**TASK STATEMENT**
Which lines of the entries below run from the one holding "Image resolution: width=690" to the one holding "Task: Open the 2,927 ratings link", inclusive? Set down exactly those lines and no others.

[THE RECORDS — start]

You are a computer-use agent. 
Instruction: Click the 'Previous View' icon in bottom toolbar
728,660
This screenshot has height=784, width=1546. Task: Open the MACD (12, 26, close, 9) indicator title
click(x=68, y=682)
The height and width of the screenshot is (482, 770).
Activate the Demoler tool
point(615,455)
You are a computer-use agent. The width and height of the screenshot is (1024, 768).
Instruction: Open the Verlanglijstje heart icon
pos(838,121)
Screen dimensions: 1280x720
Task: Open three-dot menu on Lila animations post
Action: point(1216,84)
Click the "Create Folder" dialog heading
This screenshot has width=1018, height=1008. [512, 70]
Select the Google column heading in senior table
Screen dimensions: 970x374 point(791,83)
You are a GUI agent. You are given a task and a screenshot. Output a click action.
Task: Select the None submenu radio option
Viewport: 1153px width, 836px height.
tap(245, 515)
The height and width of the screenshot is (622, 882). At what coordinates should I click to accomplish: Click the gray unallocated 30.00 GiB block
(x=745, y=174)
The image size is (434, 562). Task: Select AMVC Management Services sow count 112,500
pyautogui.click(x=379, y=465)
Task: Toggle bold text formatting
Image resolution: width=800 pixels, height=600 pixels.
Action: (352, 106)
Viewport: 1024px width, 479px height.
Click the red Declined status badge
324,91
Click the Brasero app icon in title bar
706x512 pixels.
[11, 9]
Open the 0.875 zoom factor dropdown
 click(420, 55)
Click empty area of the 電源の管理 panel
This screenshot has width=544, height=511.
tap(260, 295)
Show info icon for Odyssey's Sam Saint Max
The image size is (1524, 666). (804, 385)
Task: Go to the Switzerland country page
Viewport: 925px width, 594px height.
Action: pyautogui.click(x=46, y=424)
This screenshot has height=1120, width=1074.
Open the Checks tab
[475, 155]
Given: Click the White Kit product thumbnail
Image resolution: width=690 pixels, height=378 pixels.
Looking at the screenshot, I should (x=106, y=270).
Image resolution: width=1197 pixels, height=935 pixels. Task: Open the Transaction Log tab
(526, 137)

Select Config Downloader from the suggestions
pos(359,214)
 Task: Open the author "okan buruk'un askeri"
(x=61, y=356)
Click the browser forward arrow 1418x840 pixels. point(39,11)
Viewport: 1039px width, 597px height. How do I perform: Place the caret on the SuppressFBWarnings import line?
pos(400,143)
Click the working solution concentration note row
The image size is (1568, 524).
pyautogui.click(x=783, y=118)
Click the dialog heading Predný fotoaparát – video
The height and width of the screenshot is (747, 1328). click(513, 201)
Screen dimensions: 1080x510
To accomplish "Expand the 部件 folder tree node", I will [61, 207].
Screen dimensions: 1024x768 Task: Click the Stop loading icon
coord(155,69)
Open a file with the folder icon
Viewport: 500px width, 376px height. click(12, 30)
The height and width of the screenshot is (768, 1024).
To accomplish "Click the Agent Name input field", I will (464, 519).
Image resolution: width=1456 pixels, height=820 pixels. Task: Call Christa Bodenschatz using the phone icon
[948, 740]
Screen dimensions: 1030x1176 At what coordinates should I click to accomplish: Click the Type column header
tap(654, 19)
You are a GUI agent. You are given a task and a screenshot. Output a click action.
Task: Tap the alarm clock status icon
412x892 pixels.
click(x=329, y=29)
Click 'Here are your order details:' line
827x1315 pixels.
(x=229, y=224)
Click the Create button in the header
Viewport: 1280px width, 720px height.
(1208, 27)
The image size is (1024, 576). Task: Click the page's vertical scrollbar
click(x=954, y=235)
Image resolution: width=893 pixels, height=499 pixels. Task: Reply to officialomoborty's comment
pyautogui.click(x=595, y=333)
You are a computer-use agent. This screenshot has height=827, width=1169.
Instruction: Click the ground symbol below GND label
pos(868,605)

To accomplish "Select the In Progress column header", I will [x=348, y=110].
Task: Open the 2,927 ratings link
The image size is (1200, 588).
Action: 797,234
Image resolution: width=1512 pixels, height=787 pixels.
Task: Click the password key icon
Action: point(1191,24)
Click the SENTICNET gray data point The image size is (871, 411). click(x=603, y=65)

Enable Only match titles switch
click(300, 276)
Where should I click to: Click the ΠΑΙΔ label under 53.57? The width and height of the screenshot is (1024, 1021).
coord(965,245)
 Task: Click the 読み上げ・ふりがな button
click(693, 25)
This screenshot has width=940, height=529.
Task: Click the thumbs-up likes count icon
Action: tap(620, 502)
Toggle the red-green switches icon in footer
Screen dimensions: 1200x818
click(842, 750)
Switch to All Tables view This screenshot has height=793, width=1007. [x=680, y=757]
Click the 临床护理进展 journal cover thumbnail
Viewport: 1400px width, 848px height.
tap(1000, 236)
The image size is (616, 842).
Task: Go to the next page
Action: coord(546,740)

[THE RECORDS — finish]

**TASK RESPONSE**
Image resolution: width=690 pixels, height=378 pixels.
Looking at the screenshot, I should (x=106, y=270).
Image resolution: width=1197 pixels, height=935 pixels. Task: Open the Transaction Log tab
(526, 137)

Select Config Downloader from the suggestions
pos(359,214)
 Task: Open the author "okan buruk'un askeri"
(x=61, y=356)
Click the browser forward arrow 1418x840 pixels. point(39,11)
Viewport: 1039px width, 597px height. How do I perform: Place the caret on the SuppressFBWarnings import line?
pos(400,143)
Click the working solution concentration note row
The image size is (1568, 524).
pyautogui.click(x=783, y=118)
Click the dialog heading Predný fotoaparát – video
The height and width of the screenshot is (747, 1328). click(513, 201)
Screen dimensions: 1080x510
To accomplish "Expand the 部件 folder tree node", I will [61, 207].
Screen dimensions: 1024x768 Task: Click the Stop loading icon
coord(155,69)
Open a file with the folder icon
Viewport: 500px width, 376px height. click(12, 30)
The height and width of the screenshot is (768, 1024).
To accomplish "Click the Agent Name input field", I will (464, 519).
Image resolution: width=1456 pixels, height=820 pixels. Task: Call Christa Bodenschatz using the phone icon
[948, 740]
Screen dimensions: 1030x1176 At what coordinates should I click to accomplish: Click the Type column header
tap(654, 19)
You are a GUI agent. You are given a task and a screenshot. Output a click action.
Task: Tap the alarm clock status icon
412x892 pixels.
click(x=329, y=29)
Click 'Here are your order details:' line
827x1315 pixels.
(x=229, y=224)
Click the Create button in the header
Viewport: 1280px width, 720px height.
(1208, 27)
The image size is (1024, 576). Task: Click the page's vertical scrollbar
click(x=954, y=235)
Image resolution: width=893 pixels, height=499 pixels. Task: Reply to officialomoborty's comment
pyautogui.click(x=595, y=333)
You are a computer-use agent. This screenshot has height=827, width=1169.
Instruction: Click the ground symbol below GND label
pos(868,605)

To accomplish "Select the In Progress column header", I will [x=348, y=110].
Task: Open the 2,927 ratings link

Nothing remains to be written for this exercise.